Distinct molecular signatures along the zebrafish intestinal tract
To understand the significance of the clusters, we then applied a threshold of 2.0 fold against pooled RNA extracted from whole adult zebrafish to the set of 2,558 genes from the ANOVA analysis. This analysis shows the numbers of genes that are abundantly expressed in each individual segment are: 830 (S1), 801 (S2), 820 (S3), 818 (S4), 825 (S5), 950 (S6) and 1023 (S7). To determine the extent to which genes are commonly expressed along the intestinal tract, we determined the overlap in gene sets between pairs of adjacent segments (Figure 3B). Consistent with the clustering results in Figure 3A, significant intersection was found between segments S1-S5 [more than 700 genes (or ≥89.9%) for each overlap, Figure 3B]. However, segments S6 and S7 express quite different sets of genes than the anterior segments. S5 and S6 overlap in 12.3% genes while S6 and S7 share only 45.2% genes in common.
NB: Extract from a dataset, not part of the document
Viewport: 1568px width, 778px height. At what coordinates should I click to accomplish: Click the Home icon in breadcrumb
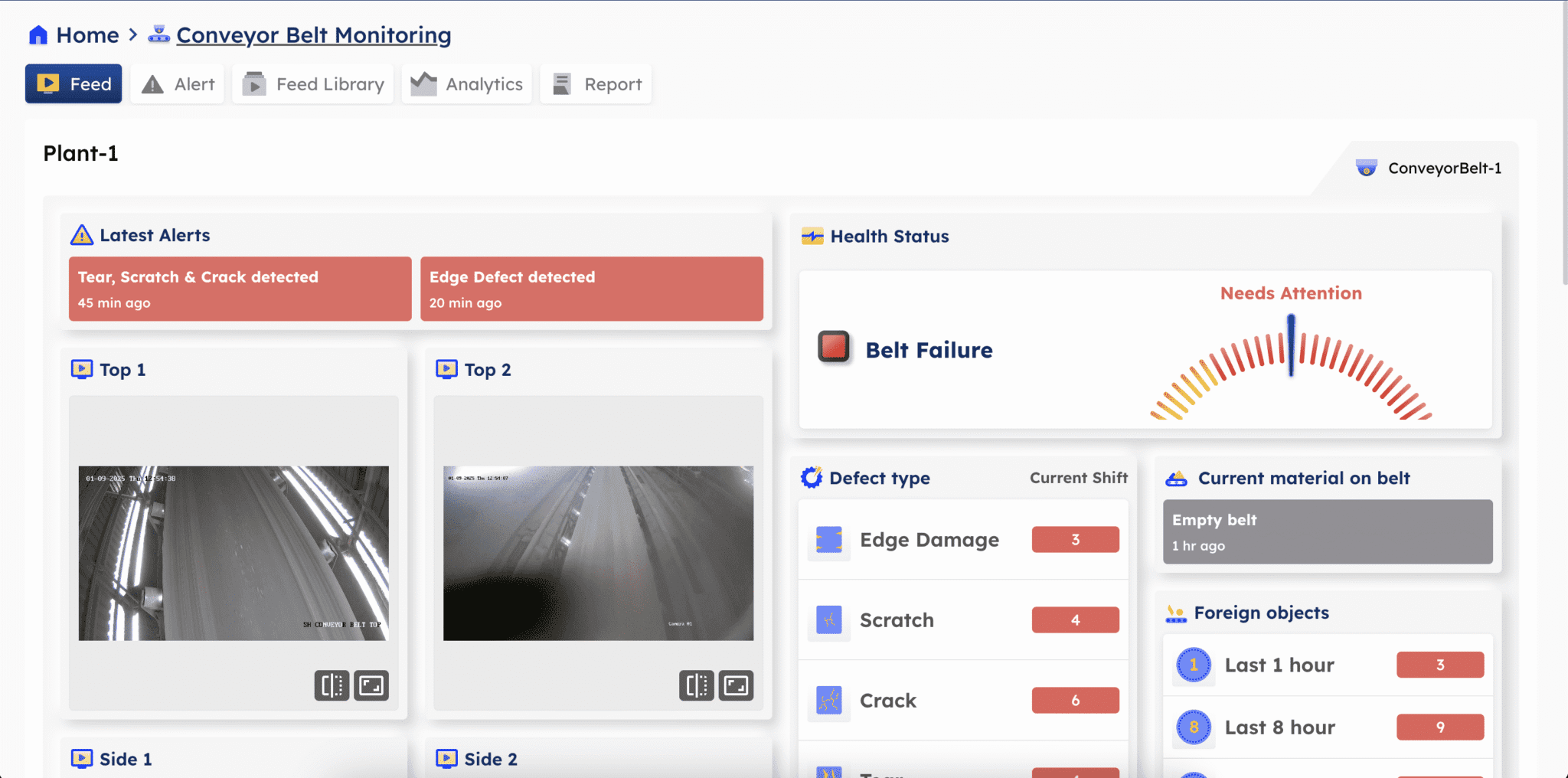pyautogui.click(x=38, y=35)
Similar results were also observed from analysis of down-regulated genes (Additional file 2).
Molecular features of the small and large intestine-like functions
Having shown the intestine can be subdivided into three regions, S1-S5, S6, and S7, based on similarities in expressed genes, we investigated whether the identity of the genes gives insight into intestine function and thus we selected several intestinal marker genes for more detailed analysis.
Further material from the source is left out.